At both Thanksgiving dinners last week, I felt my cheeks bashfully turn a modest shade of scarlet as my new friends discussed my blog, along with some of my most recent or popular posts. My blog has grown substantially over the past year– As Told By Dana has become my little slice of the internet. In fact, there have been multiple times this year when I have met new expats in France who immediately knew me as “the one with the blog.” And although I’ve openly and willingly made the choice of putting myself out there on the world-wide web, I must say that it is an interesting concept to introduce yourself to someone you’ve never met, but who already knows so much about you. Ironically so, it still feels even more odd to hear my friends, colleagues, and people I know in real life converse about the feelings and experiences I have chosen to write about and then share on the internet.

When I started blogging (way back in 2010), I had approximately 7 followers. My posts consisted of a very informal format, where I basically just wrote down a play-by-play of my daily life in France.
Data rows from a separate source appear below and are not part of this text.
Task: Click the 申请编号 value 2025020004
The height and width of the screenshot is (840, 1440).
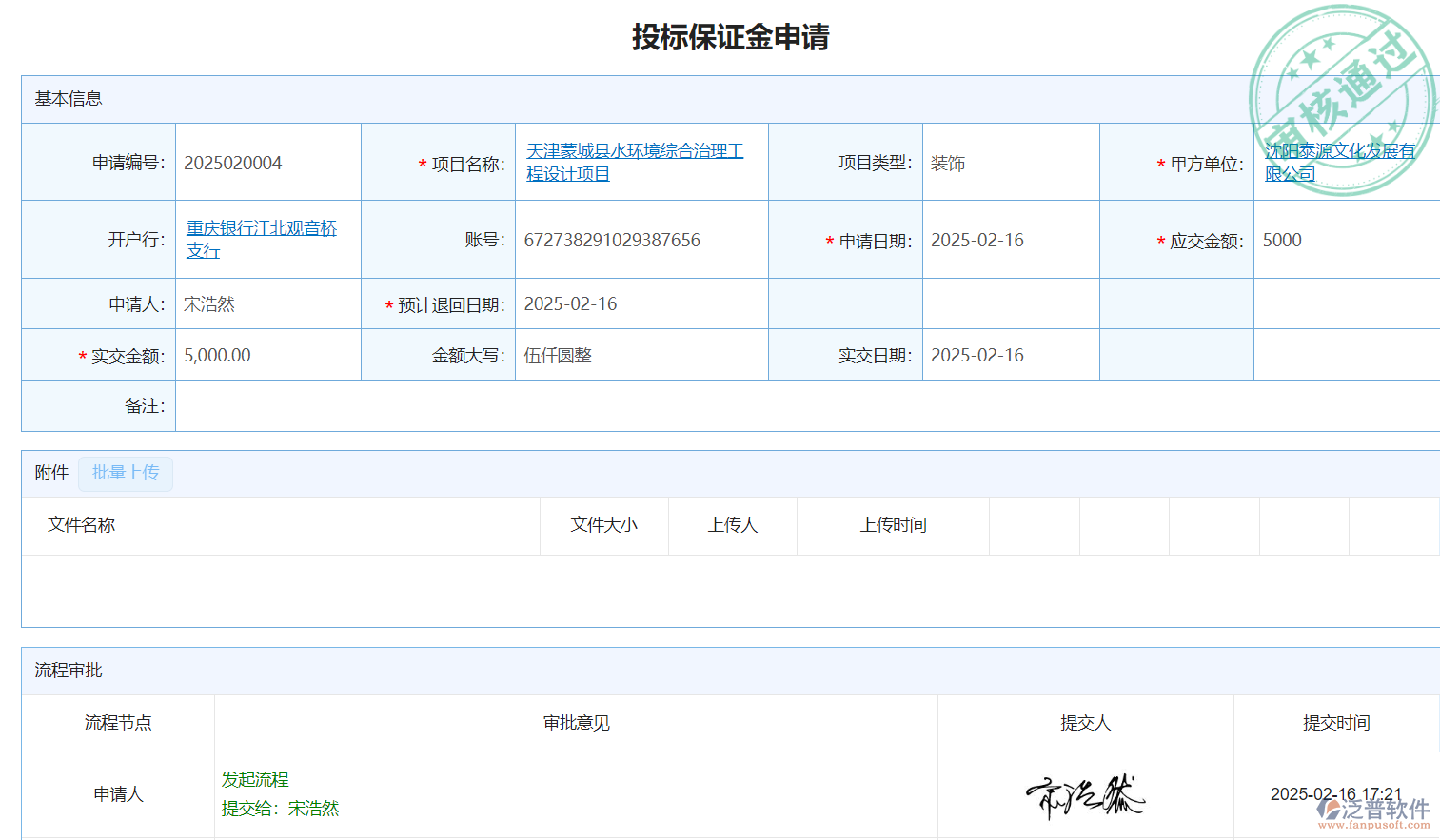Action: click(x=233, y=163)
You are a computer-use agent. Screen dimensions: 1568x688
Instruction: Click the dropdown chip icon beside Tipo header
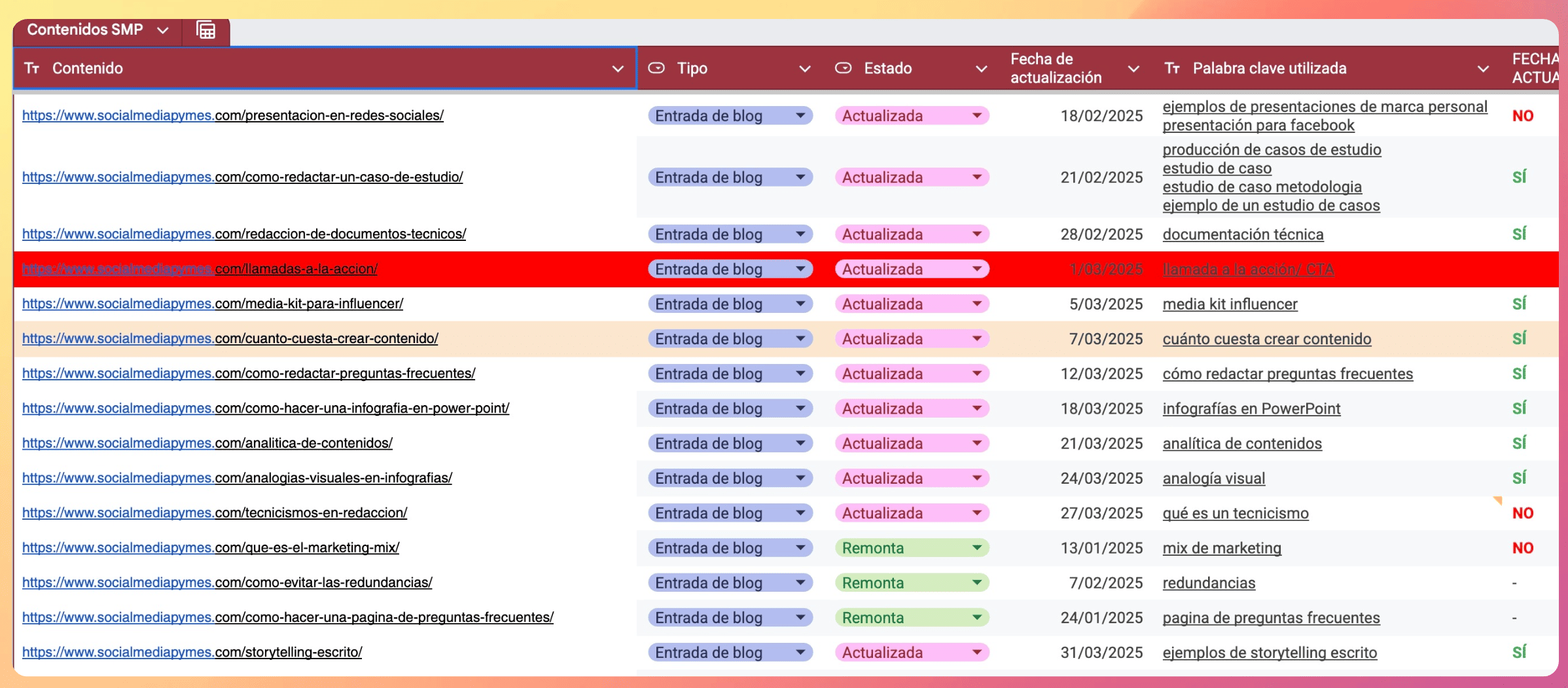(656, 68)
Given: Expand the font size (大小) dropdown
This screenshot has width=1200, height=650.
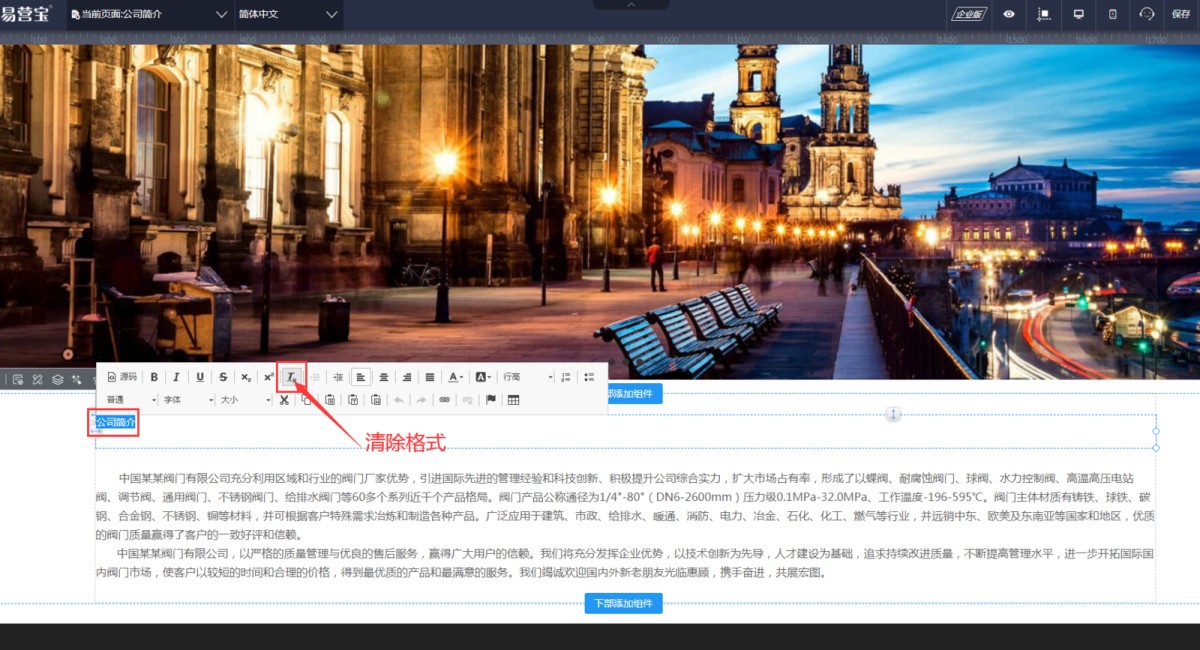Looking at the screenshot, I should [245, 400].
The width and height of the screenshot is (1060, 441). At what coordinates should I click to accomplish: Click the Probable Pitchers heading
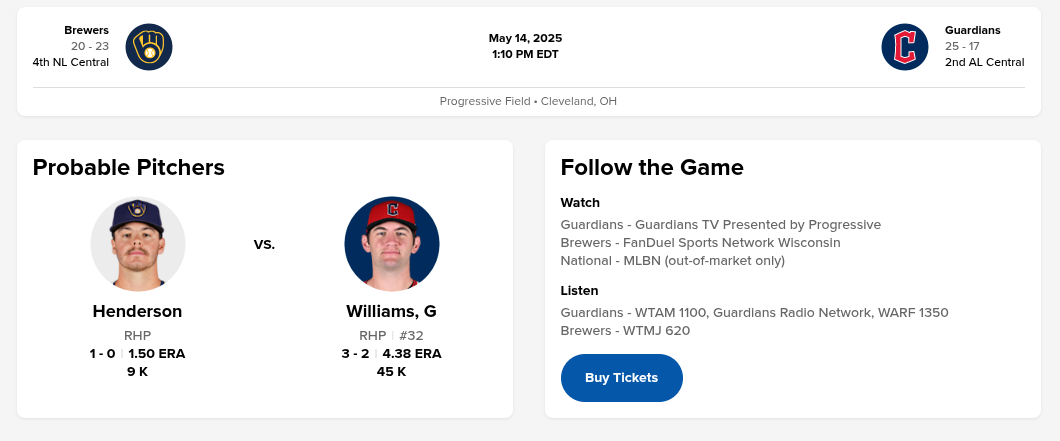click(128, 167)
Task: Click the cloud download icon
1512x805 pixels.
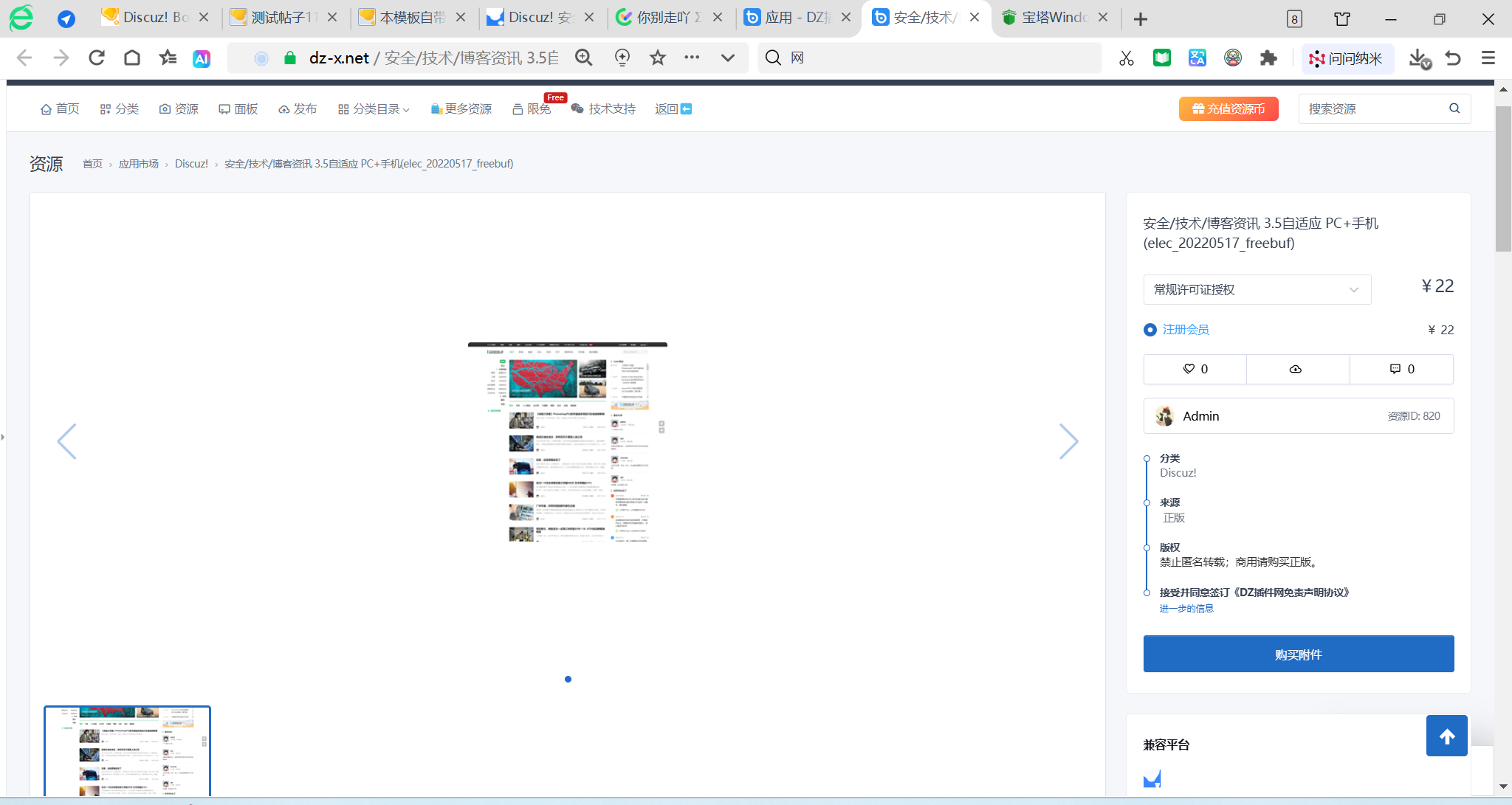Action: click(x=1296, y=369)
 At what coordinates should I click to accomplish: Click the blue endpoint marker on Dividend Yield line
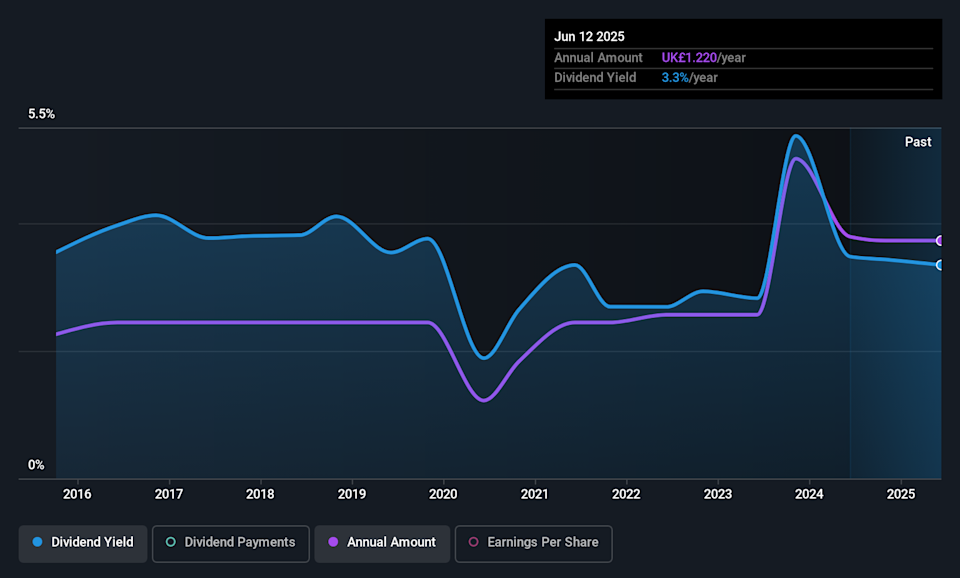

After coming home from Caen, however, I started reading many more travel blogs, and was therefore able to actively develop my writing techniques and style in order to produce more interesting, culturally based posts while I taught English in Japan.

While preparing to move to France as a Teaching Assistant, I was determined to create a different, unique type of France travel blog– both an updated, personal resource for people curious about living or working in France, as well as a safe space for me to express my voice, my travels, my opinions, and my life experiences, all whilst having a decently steady target audience. I’ve revealed a lot of personal information on this blog: from the difficulties I had as an assistant, to my anxieties about being single, to being sexually assault while abroad— things I hadn’t been comfortable talking about with even my friends and family, but felt safe sharing with strangers the moment I hit publish.

With that being said, I love having the vast majority of my readers as strangers. I love the connections I have made with various people through my blog– people with whom I share a love for France, travel, and feminism, or with whom I share similar hopes, dreams, political beliefs, fears, and struggles. In a way, it’s comforting and uplifting to know that strangers are reading my words. It’s empowering to know I have a voice that is being heard.

My readers who know me in real life know a different– perhaps additional side of me. As I’ve mentioned, I choose which parts of my life I share on this outlet. Many of my friends know the stories of my past, or have lived the ones I tell on my blog right alongside me. Therefore, they are aware of the intimate details of each story I leave out and keep for myself, and perhaps of the subtle hints and personal references I sometimes add into them.

But that’s what I love about blogging– it’s a journey and a documentary through this very defining period of my life, and I’ve had the privilege of sharing it with others. Someone once asked me why I spend so much time on my blog if I have no financial gain. No, I do not currently get paid for my work, but this blog has opened doors, and has paved the way to new friends, and exciting opportunities and adventures. For that, I will be forever grateful.

As always, whether you are my friend, an acquaintance, or a stranger, thanks for reading.



5 thoughts on “The Blurred Lines of Writing for Strangers

  1. Great post, Dana! A lot of it really resonated with me, especially the part about becoming more comfortable talking about things with close friends and family after publishing a really personal post.

    1. Yeah! I’m not really sure why. For some reason it was easier for me to write about being sexually assault and much more scary for me to link my post to facebook, or even tell my family or friends! Maybe it’s because you get a lot more of those (unintended) victim blaming comments. I’m not sure. xx

      1. I had the same experience with my first post about my rape. I felt comfortable enough to publish the post, but didn’t link it to facebook or twitter. I think at the time it was enough (overwhelming even) to be posting about it and admitting it had happened at all and I didn’t want to have to face the reactions of friends and acquaintances (aside from the ones who subscribe to my blog, of course).

  2. As usual I love this blog. Through your blogs, you have made me open my eyes and be sure to look at things/experiences from different viewpoints, as well as to see how much one can grow as a person and intellectually through travel. We are so fortunate that you were our babysitter so that our daughters have a great role model they personally know.

    1. Jane,

      Per usual, thank you so much for your comment. I feel so lucky to have watched your girls grow up and to know your family so well. I am just as fortunate as you are!

      Your words are so, so touching and kind- I’m glad to have such great young women like Allie and Maddie to inspire , and you as well.

      Traveling has allowed my mind to become what I’ve always thought it should be, I can’t wait to see where it takes me in the future.